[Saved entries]
☆ ☆ ☆

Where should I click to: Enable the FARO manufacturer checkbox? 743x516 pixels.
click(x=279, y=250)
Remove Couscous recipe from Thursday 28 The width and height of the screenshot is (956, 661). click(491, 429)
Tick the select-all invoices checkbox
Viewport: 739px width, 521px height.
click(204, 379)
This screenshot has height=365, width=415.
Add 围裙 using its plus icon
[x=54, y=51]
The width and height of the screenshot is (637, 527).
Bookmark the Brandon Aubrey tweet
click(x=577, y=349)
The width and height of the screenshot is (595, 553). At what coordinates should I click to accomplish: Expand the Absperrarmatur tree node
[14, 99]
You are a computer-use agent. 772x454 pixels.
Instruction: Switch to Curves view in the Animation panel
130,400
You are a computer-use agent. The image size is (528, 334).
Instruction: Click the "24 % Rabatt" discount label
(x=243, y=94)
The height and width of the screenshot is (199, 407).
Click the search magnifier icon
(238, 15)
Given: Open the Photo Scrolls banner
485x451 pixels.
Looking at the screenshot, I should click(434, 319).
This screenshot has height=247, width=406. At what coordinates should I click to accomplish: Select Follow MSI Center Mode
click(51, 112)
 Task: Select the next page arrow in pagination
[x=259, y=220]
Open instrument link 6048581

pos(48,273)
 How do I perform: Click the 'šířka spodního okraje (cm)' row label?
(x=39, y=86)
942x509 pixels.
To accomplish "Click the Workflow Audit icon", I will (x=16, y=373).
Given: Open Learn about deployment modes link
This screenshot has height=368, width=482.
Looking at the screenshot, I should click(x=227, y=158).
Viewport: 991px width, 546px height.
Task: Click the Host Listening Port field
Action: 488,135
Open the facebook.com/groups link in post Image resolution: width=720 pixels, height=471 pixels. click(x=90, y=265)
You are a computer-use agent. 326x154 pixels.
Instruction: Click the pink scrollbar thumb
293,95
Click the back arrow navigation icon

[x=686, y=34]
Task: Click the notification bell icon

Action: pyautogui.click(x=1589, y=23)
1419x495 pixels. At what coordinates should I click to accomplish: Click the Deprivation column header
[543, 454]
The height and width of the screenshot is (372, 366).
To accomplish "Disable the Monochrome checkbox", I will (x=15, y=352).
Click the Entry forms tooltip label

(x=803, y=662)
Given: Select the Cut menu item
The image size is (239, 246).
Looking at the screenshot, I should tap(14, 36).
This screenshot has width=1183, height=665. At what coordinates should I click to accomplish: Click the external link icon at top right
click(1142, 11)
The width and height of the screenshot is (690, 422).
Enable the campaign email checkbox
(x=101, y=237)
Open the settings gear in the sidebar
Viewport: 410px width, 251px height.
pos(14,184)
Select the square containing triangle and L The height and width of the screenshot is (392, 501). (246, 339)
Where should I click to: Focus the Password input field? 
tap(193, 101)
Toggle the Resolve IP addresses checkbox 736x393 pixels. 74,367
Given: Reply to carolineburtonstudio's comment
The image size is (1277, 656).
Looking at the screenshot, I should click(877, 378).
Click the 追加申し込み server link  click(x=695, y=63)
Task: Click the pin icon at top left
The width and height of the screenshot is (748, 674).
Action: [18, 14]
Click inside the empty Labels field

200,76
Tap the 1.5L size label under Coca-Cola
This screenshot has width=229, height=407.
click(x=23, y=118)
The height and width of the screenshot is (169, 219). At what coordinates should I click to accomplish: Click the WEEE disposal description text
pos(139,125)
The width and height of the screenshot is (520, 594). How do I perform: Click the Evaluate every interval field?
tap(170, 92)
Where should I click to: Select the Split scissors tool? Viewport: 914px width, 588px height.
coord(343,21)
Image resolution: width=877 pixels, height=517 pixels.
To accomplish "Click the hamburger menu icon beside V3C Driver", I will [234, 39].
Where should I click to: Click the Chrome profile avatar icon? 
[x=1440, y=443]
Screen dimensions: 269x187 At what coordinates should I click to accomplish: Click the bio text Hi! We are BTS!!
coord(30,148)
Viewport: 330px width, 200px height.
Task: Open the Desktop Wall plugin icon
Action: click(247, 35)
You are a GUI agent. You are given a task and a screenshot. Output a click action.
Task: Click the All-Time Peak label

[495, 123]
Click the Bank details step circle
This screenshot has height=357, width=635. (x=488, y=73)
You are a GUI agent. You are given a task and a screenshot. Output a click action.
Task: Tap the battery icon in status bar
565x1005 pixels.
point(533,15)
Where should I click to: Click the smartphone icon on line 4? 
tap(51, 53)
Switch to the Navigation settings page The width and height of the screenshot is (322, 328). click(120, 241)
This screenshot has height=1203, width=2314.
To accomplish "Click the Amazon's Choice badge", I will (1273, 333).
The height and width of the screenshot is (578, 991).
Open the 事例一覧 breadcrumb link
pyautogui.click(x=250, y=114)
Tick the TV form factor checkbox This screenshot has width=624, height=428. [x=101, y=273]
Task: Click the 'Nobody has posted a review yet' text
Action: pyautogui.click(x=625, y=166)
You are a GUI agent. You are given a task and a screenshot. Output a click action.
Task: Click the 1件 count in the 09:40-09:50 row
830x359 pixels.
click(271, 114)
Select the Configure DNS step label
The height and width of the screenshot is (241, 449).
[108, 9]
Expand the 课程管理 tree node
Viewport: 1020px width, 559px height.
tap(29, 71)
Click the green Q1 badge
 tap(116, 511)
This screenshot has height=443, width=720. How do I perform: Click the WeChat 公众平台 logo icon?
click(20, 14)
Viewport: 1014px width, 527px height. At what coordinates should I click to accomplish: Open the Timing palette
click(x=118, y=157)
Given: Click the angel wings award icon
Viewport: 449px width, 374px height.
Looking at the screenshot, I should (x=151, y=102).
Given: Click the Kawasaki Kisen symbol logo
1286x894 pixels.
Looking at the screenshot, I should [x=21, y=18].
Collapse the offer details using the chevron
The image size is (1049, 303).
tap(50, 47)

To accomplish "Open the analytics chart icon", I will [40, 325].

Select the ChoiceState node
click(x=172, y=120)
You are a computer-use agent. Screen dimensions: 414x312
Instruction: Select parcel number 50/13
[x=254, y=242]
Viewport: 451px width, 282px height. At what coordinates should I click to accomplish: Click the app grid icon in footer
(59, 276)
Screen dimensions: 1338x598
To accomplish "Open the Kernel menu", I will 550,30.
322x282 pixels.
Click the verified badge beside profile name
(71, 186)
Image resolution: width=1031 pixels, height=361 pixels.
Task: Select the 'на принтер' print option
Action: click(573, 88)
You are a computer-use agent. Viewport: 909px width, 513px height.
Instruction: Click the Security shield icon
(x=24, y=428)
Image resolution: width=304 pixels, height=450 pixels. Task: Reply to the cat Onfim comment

☆ ☆ ☆

Task objective: Looking at the entries above, can you reproduce exactly the lines from the one that holds "The width and height of the screenshot is (690, 422)." through the one that holds "This screenshot has height=1203, width=2314.", and only those?

Completed exercise:
The width and height of the screenshot is (690, 422).
Enable the campaign email checkbox
(x=101, y=237)
Open the settings gear in the sidebar
Viewport: 410px width, 251px height.
pos(14,184)
Select the square containing triangle and L The height and width of the screenshot is (392, 501). (246, 339)
Where should I click to: Focus the Password input field? 
tap(193, 101)
Toggle the Resolve IP addresses checkbox 736x393 pixels. 74,367
Given: Reply to carolineburtonstudio's comment
The image size is (1277, 656).
Looking at the screenshot, I should click(877, 378).
Click the 追加申し込み server link  click(x=695, y=63)
Task: Click the pin icon at top left
The width and height of the screenshot is (748, 674).
Action: [18, 14]
Click inside the empty Labels field

200,76
Tap the 1.5L size label under Coca-Cola
This screenshot has width=229, height=407.
click(x=23, y=118)
The height and width of the screenshot is (169, 219). At what coordinates should I click to accomplish: Click the WEEE disposal description text
pos(139,125)
The width and height of the screenshot is (520, 594). How do I perform: Click the Evaluate every interval field?
tap(170, 92)
Where should I click to: Select the Split scissors tool? Viewport: 914px width, 588px height.
coord(343,21)
Image resolution: width=877 pixels, height=517 pixels.
To accomplish "Click the hamburger menu icon beside V3C Driver", I will [234, 39].
Where should I click to: Click the Chrome profile avatar icon? 
[x=1440, y=443]
Screen dimensions: 269x187 At what coordinates should I click to accomplish: Click the bio text Hi! We are BTS!!
coord(30,148)
Viewport: 330px width, 200px height.
Task: Open the Desktop Wall plugin icon
Action: click(247, 35)
You are a GUI agent. You are given a task and a screenshot. Output a click action.
Task: Click the All-Time Peak label

[495, 123]
Click the Bank details step circle
This screenshot has height=357, width=635. (x=488, y=73)
You are a GUI agent. You are given a task and a screenshot. Output a click action.
Task: Tap the battery icon in status bar
565x1005 pixels.
point(533,15)
Where should I click to: Click the smartphone icon on line 4? 
tap(51, 53)
Switch to the Navigation settings page The width and height of the screenshot is (322, 328). click(120, 241)
This screenshot has height=1203, width=2314.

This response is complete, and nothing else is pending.